• **BRIEF**:
Return exactly the run of lines that begins at the line containing "You are a GUI" and ends at the last line of the material below; pictures stay out.

• **MATERIAL FOR THE TASK**:
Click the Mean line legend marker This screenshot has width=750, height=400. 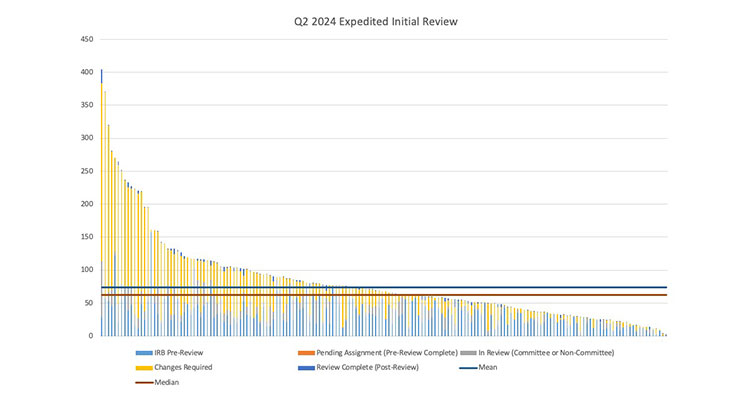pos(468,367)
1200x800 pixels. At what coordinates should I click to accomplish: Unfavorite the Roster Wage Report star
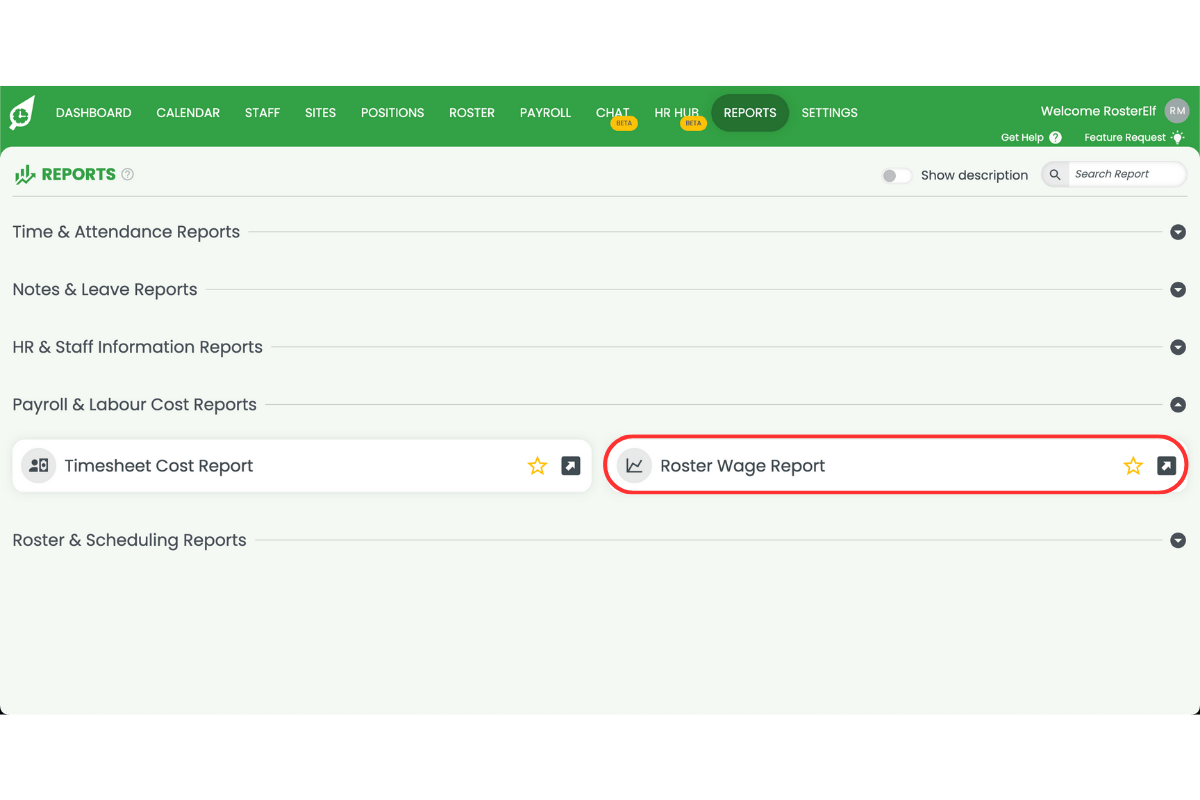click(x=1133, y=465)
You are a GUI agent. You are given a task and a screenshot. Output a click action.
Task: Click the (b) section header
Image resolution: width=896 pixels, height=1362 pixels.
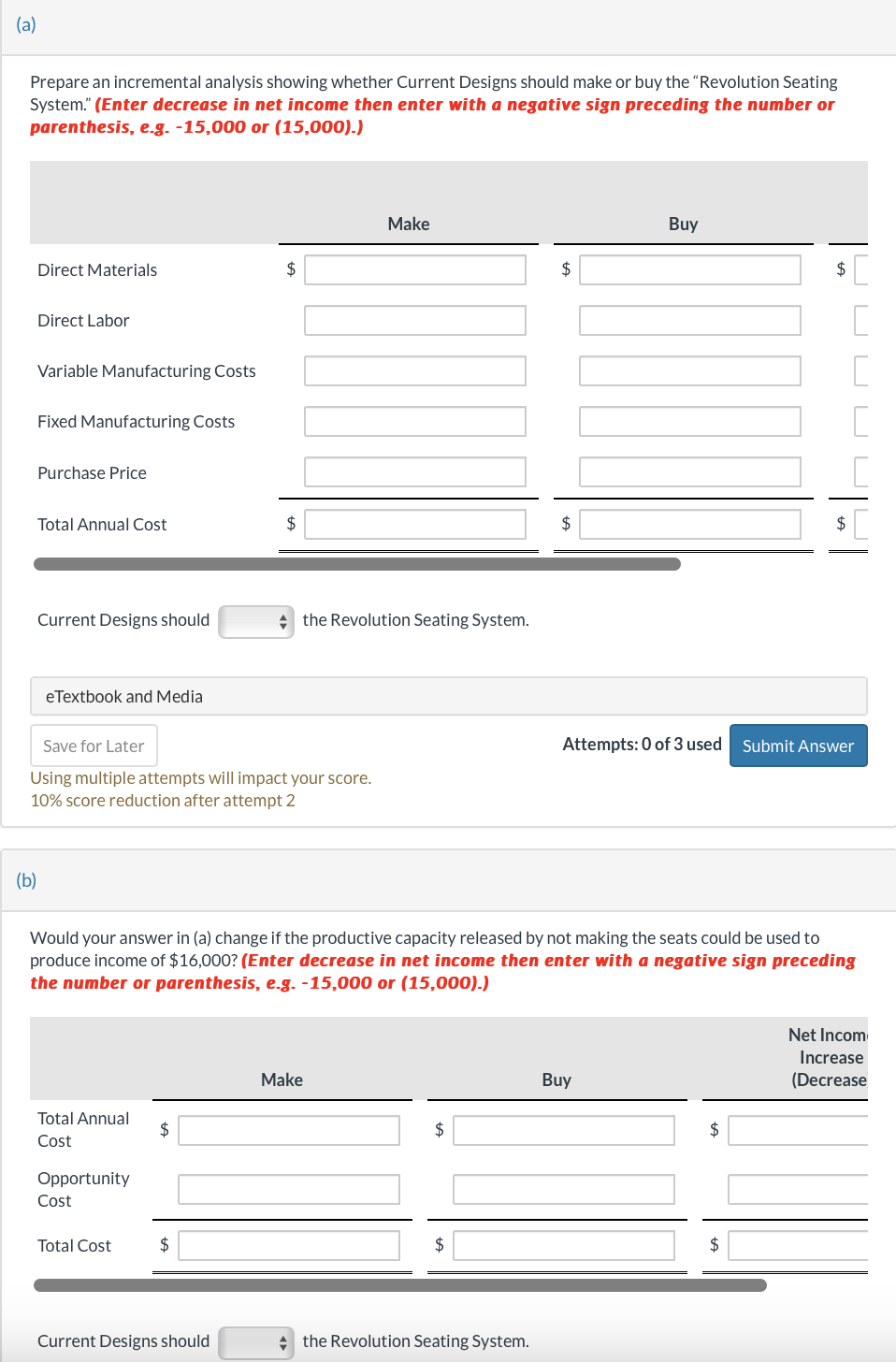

• **RESULT**:
You are a GUI agent. You are given a task and a screenshot. Output a click action.
Task: Click the (b) section header
Image resolution: width=896 pixels, height=1362 pixels.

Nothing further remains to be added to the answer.